Energie

Die unendliche Geschichte: Offerten zum Baselbieter Energiepaket müssen erneut bewertet werden

Das Bundesgericht hat entschieden: die Offerten zum Baselbieter Energiepaket müssen neu beurteilt werden.

Das Bundesgericht hat entschieden: die Offerten zum Baselbieter Energiepaket müssen neu beurteilt werden.

Das Baselbieter Energiepaket ist eigentlich ein ökologisches Investitionsprogramm. Schlagzeilen macht es jedoch vor allem als Spielwiese für politische und juristische Winkelzüge.

Anfang Jahr hatte das Bundesgericht ein grundsätzliches Urteil zu fällen. Es hatte im Hauptpunkt zu beurteilen, ob das Baselbieter Kantonsgericht korrekt gehandelt hat, als es im Juli 2018 eine Auftragsvergabe im Zusammenhang mit der Abwicklung des Energiepakets an die Wirtschaftskammer Baselland für widerrechtlich erklärte. Im Nebenpunkt, ob das oberste kantonale Gericht befugt war, im gleichen Verfahren den Auftrag einer Drittfirma zu vergeben.

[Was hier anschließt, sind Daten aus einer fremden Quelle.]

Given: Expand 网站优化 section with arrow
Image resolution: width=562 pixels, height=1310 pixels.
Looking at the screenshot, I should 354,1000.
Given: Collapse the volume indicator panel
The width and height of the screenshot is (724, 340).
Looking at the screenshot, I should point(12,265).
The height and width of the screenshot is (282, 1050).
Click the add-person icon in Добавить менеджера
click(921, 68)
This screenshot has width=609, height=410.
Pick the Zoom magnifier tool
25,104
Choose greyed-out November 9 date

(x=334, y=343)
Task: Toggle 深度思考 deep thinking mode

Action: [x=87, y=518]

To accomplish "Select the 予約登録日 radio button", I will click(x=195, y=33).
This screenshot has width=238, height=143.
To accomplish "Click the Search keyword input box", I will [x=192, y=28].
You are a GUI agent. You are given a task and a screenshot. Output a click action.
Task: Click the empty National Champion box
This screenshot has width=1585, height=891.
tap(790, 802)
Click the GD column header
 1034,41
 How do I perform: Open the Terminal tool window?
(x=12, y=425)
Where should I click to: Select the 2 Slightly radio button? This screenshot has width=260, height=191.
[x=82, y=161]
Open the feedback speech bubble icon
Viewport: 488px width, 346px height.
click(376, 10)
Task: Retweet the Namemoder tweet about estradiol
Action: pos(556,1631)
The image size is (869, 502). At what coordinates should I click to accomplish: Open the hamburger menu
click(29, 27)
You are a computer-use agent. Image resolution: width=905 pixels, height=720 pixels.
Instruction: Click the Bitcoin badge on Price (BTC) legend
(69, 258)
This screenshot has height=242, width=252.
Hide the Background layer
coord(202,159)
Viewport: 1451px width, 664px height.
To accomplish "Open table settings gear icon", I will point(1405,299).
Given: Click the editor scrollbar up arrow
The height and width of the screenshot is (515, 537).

Die Wirtschaftskammer hatte Beschwerde gegen den Entscheid des Kantonsgerichts eingereicht und im Hauptpunkt verloren: Die Seilschaft zwischen Amt und Wirtschaftsverband wurde vom Kantonsgericht zu Recht gekappt. Allerdings durfte der Auftrag nicht direkt an den Konkurrenten vergeben werden, befanden die obersten Richter.

Seit wenigen Tagen liegt das schriftliche Urteil des Bundesgerichts vor. Es spielt den Ball an den Kanton zurück, der das Verfahren zu wiederholen hat. Auf Anfrage hat die Bau- und Umweltschutzdirektion nun die weiteren Schritte definiert: Das Bundesgericht halte ausdrücklich fest, dass die Vergabebehörde eine Neubeurteilung aller eingereichten Offerten vorzunehmen habe. Die Neubeurteilung «erfolgt zeitnah, wird aber mindestens ein paar Wochen in Anspruch nehmen».

Baudirektor Isaac Reber wagt den Streit

Dieser Entscheid des neuen Baselbieter Baudirektors Isaac Reber ist nicht im Sinn der Wirtschaftskammer. Diese hat aus dem schriftlichen Urteil geschlossen, der Kanton müsse «zurück auf Feld 1». In einer Medienmitteilung schrieb der Verband, es dürfe nun davon ausgegangen werden, dass die kantonale Bau-und Umweltschutzdirektion die Vergabe neu ausschreibe. Die Hoffnung war nicht ganz unberechtigt, da sich die Rahmenbedingungen seit der ersten Vergabe im Oktober 2017 verändert haben. Die Mittel des damals gültigen Energiepakets sind 2020 aufgebraucht gewesen. Seit dem 1. Mai gilt nun das neue, vom Landrat im Januar verabschiedete Paket, das eine Laufzeit bis 2025 hat.

Baudirektor Isaac Reber hat unter dieser Voraussetzung einige verfahrenstechnische Nüsse zu knacken. Sprecher Nico Buschauer sagt: Die Direktion werde nicht nur sämtliche eingereichten Angebote neu bewerten, sie werde «zusätzlich die aktuellen Gegebenheiten respektive die Entwicklungen seit der damaligen Eingabe der Offerten berücksichtigen».

Die Juristen stehen bereit, um der Geschichte des Energiepakets weitere Kapitel anzufügen. Auch wenn diese mit der energetischen Sanierung von Häusern nichts zu tun haben.